=== Listed entries ===

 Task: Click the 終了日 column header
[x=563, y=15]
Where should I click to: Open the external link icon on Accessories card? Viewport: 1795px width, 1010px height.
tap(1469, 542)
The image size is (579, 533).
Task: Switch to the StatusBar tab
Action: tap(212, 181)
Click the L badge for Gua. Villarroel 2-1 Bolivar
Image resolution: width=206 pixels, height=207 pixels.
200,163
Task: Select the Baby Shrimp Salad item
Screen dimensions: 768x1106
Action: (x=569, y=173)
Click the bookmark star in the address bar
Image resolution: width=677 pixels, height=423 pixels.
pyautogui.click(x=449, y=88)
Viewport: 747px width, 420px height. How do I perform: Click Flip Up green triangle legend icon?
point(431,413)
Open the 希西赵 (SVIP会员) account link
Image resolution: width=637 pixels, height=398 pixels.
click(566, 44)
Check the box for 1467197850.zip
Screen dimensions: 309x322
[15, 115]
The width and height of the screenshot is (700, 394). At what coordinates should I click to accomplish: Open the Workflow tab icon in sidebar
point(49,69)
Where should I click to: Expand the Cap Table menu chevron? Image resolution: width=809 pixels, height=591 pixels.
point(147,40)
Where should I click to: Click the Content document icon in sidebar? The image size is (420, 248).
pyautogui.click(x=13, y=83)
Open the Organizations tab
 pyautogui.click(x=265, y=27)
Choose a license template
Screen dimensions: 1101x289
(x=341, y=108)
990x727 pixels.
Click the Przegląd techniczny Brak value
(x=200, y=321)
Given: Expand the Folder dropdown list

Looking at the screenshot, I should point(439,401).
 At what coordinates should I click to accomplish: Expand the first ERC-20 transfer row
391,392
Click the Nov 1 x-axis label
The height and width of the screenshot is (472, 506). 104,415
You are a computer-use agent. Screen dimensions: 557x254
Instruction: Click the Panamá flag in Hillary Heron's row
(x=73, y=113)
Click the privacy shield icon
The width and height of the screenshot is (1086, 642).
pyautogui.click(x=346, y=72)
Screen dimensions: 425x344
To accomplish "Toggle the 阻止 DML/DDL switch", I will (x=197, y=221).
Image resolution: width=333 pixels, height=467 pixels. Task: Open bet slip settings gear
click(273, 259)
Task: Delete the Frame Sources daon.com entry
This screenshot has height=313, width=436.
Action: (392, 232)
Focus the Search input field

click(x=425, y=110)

===

Arrange the listing lines from the start of the listing through the line containing "Looking at the" as a Markdown table with the columns Row and Line. Leave out blank lines.

*Written reply*.
| Row | Line |
|---|---|
| 1 |  Task: Click the 終了日 column header |
| 2 | [x=563, y=15] |
| 3 | Where should I click to: Open the external link icon on Accessories card? Viewport: 1795px width, 1010px height. |
| 4 | tap(1469, 542) |
| 5 | The image size is (579, 533). |
| 6 | Task: Switch to the StatusBar tab |
| 7 | Action: tap(212, 181) |
| 8 | Click the L badge for Gua. Villarroel 2-1 Bolivar |
| 9 | Image resolution: width=206 pixels, height=207 pixels. |
| 10 | 200,163 |
| 11 | Task: Select the Baby Shrimp Salad item |
| 12 | Screen dimensions: 768x1106 |
| 13 | Action: (x=569, y=173) |
| 14 | Click the bookmark star in the address bar |
| 15 | Image resolution: width=677 pixels, height=423 pixels. |
| 16 | pyautogui.click(x=449, y=88) |
| 17 | Viewport: 747px width, 420px height. How do I perform: Click Flip Up green triangle legend icon? |
| 18 | point(431,413) |
| 19 | Open the 希西赵 (SVIP会员) account link |
| 20 | Image resolution: width=637 pixels, height=398 pixels. |
| 21 | click(566, 44) |
| 22 | Check the box for 1467197850.zip |
| 23 | Screen dimensions: 309x322 |
| 24 | [15, 115] |
| 25 | The width and height of the screenshot is (700, 394). At what coordinates should I click to accomplish: Open the Workflow tab icon in sidebar |
| 26 | point(49,69) |
| 27 | Where should I click to: Expand the Cap Table menu chevron? Image resolution: width=809 pixels, height=591 pixels. |
| 28 | point(147,40) |
| 29 | Where should I click to: Click the Content document icon in sidebar? The image size is (420, 248). |
| 30 | pyautogui.click(x=13, y=83) |
| 31 | Open the Organizations tab |
| 32 |  pyautogui.click(x=265, y=27) |
| 33 | Choose a license template |
| 34 | Screen dimensions: 1101x289 |
| 35 | (x=341, y=108) |
| 36 | 990x727 pixels. |
| 37 | Click the Przegląd techniczny Brak value |
| 38 | (x=200, y=321) |
| 39 | Given: Expand the Folder dropdown list |
| 40 | Looking at the screenshot, I should point(439,401). |